On the weekend I taught a drypoint class, Drypoint is a type of printmaking closely related to etching. The class was smaller than usual, I guess at this time of year people are busy buying presents and going to Chistmas drinks. But with only four people in the class, once I had go everyone started, I had a chance to work along side and make a little drypoint for myself. Here it is shown with the plate
which is made from plastic. I have also uploaded this print onto Etsy, it would make a great gift for someone and you can buy it there and look at some of my other drypoints.
So what is a drypoint?
Drypoint is a form of printmaking where a pointed steel scribe or tool is used to scratch an image directly onto the surface of the plate. In the class I taught we used plastic, but traditionally copper or zinc plates were used. The line made this way is generally not as fine as an etched line (as made in acid etching) but unlike an etched line the scratched line creates a burr which holds ink and prints giving drypoint a distinctive furry line.
A drypoint is printed intaglio, (the same way an etching is printed). This means the plate is covered in ink and then wiped back carefully with telephone book paper or tissue. The action of wiping back the plate allows ink to remain in the low lying areas of the plate in this case the scrated lines, while the flat surface is wiped clean.
The paper is soaked in water to soften it and then blotted dry so no water remains on the surface. The paper is then placed on top of the plate and turned through a hand turned etching press. The pressure of the rollers with the blankets push the paper into the grooves, so that it takes up the ink, leaving an indented impression of the whole plate on the paper. Note that the printed picture is a mirror image of the plate, if you are using text in your work you will need to write it back to front.
Dont forget to look at my other drypoints on Etsy 🙂
Also have a look at Moiras drypoints, http://moiracourt.wordpress.com/page/2/ she was in my class a couple of terms ago (as you can see from the work she already knew how to draw when she did my class, and is a sucessful illustrator in her own right).
That house look ace Shana! There is something about it which is reminding me of the moors in Devon in winter, which probably wasn’t your intention, but it is.
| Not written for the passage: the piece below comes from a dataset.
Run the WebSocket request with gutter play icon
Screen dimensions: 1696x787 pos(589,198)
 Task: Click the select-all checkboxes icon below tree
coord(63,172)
Very atmosopheric and a little bit spooky!
And thank you for the mention :0)
Thanks Moira, my grandfather was Scottish, and sometimes I wonder if I have inherrited some of his Scottishness, things which I am drawn to, the cellular memory, who knows? But this was one of those unplanned pictures that seemed to come straight from my unconcious. So maybe its scottland not Devon but I also have some English heritage like many Australians and a convict of course!
I think that you have – inherited the Scottishness that is! The moors in Devon can be extremley bleak in winter and then in summer completely the opposite with the bracken, bright yellow gorse and wild ponies grazing. Oh goodness I am going to get homesick in a minute!!
Och aye the nooo! (what ever that means!)
That’s a nice work though it is quite spooky. Am an art student from Nigeria. I enjoyed that write up on how to show depth.thanks
Thanks lota for your feedback I appreciate it.